Libya-based sources told S&P Global Platts Thursday that the latest move could result in a further spilt within the country's already fractured oil industry, potentially paving the way for the east of the country to start importing and exporting crude and products independently.
"This could set a dangerous precedent, and there would be more attempts by the east to import products and export crude," according to one source active in the Libyan oil market.
POLITICIZING LIBYAN OIL
Sources said BPMC employees formed a rival company this week, adding that it will now independently start importing petroleum products.
The new company is headed by Kheralla Saleh Abdelsalam, who was on the board of directors of BPMC, sources added.
In a statement, NOC condemned attempts to split up its BPMC subsidiary and said it rejected "false allegations" that fuel supplies to the eastern region are "inadequate."
NOC Chairman Mustafa Sanalla said this was another attempt "to partition and politicize" Libya's oil sector.
"Fuel supply to the eastern and central regions is more than adequate for civilian purposes," Sanalla said. "The real motive behind this attempt is to set up a new illegitimate entity for the illegal export of oil from Libya."
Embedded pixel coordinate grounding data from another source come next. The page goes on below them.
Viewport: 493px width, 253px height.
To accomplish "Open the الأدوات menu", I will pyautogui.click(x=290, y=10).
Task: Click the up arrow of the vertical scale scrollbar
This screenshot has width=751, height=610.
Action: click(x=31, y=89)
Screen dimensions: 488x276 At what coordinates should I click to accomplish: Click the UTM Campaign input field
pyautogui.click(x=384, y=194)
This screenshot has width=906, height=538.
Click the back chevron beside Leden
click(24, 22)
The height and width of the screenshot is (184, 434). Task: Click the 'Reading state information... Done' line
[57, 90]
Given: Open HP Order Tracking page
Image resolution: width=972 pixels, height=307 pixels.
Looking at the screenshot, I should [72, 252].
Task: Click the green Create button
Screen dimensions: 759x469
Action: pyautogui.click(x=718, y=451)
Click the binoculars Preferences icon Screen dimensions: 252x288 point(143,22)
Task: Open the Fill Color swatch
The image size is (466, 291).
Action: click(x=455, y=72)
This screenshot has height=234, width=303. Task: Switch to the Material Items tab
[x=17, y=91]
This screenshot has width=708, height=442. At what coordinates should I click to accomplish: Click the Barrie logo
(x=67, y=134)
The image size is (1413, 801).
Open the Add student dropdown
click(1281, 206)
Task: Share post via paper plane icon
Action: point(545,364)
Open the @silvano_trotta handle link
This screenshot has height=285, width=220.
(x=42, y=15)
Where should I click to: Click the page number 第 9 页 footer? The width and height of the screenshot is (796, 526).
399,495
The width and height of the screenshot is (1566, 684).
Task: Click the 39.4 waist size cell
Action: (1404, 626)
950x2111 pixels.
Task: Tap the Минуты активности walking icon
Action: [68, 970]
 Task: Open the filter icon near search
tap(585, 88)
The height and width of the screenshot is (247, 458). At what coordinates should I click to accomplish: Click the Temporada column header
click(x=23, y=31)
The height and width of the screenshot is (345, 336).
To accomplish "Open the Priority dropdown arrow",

The divisions come amid a backdrop of protracted unrest in Libya. The self-styled Libyan National Army from the east has been clashing with western-based forces loyal to the UN-backed Government of National Accord in Tripoli and other militia groups for almost five months now. Despite the conflict, oil output in Libya has been on an upswing and exports have been largely unaffected.
But a Libya-focused security analyst said the latest development means "we could get closer to an oil and gas disruption" if the unrest persists.
A rival company calling itself NOC East has been repeatedly trying to sell oil independently of Tripoli-based NOC for some time. These attempts have intensified since the conflict between LNA and GNA began.
In April, NOC East tried to sell 2 million barrels of Sarir/Mesla crude to a UAE-based company, according to several sources. Representatives at NOC East were unavailable for comment.
The parallel company, based in Benghazi, is not internationally recognized and the Tripoli-based NOC has threatened legal action over anyone buying oil from it, as well as urging the UN and Libya's western allies to help defend its sovereignty over oil exports.
During a previous breakdown in relations between the rival NOCs in 2016, an attempt by NOC East to sell a 650,000 barrel cargo saw the tanker refused entry to Malta.
Libya's crude output averaged 1.02 million b/d from January to August this year, compared with levels of 948,333 b/d and 807,500 b/d in 2018 and 2017, respectively, according to the S&P Global Platts OPEC survey.